Earn Something To Say
You can't fake having lived
Pop stars pen essays now – 2,000-word meditations on the existential weight of fame. Public figures launch podcasts because yapping is how you capture the voting masses. Founders commission films to canonize their fledgling start-ups as inflection points in human civilization.
It is no longer enough to do something. Everyone feels compelled to say something too. The creator and the commentator have all but collapsed into the same figure. And if you haven’t made anything, you become an internet judge of what everyone else has said, done or made.
Saying something has become the unit of value.

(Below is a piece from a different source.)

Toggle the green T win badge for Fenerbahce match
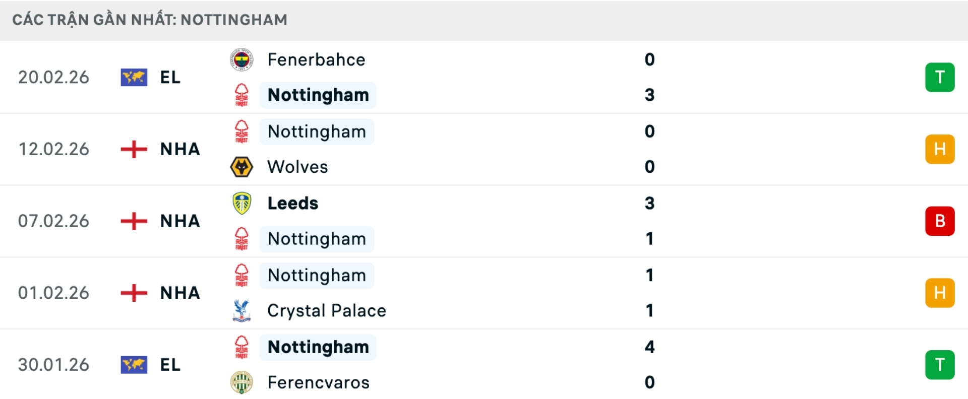 point(940,77)

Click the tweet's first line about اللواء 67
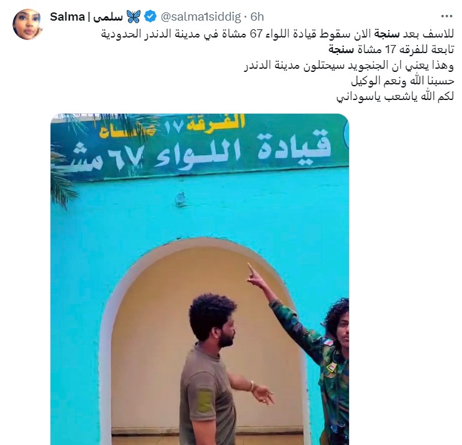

But few have earned something to say. Fewer still limit themselves to what they’ve earned. Performative insight has become the norm, and it runs on schedule.
There was a time when only lived experience counted – when information, argument and perspective could only come from real-world immersion. From places with people and stories that weren’t desperate to be seen. But “experience” has become a blurry concept. If the internet is real life, does living inside it count as experience? Does voyeurism deserve an equal voice?

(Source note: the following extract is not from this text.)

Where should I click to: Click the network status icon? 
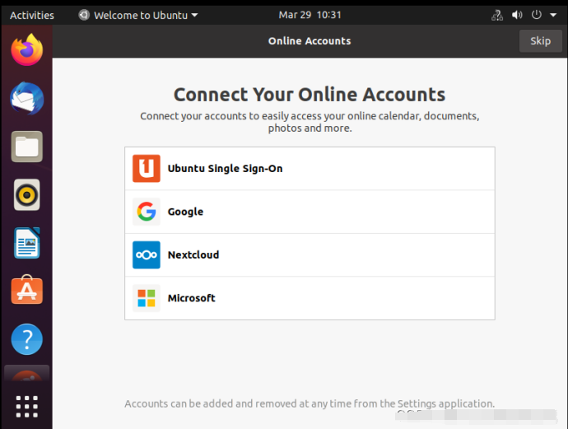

The clearest case: We’ve replaced time in the field with time on our phones. What we now call experience is the weighted average of our own and the residue of what others broadcast (and theirs is a weighted average too). Inspiration springs from algorithmic reference engines. Novel thoughts are mined from obscure blogs. Doomscrolling has become a primary source.
And now AI surfaces anecdotes and allegories and even perfect quotes that were never said. You can read about experiences you can never have from people who never existed. The ouroboros eats its own tail and calls it research. And yet, we can feel the uncanny valley of thin experience and stretched insight. So why are we still so seduced by the stage?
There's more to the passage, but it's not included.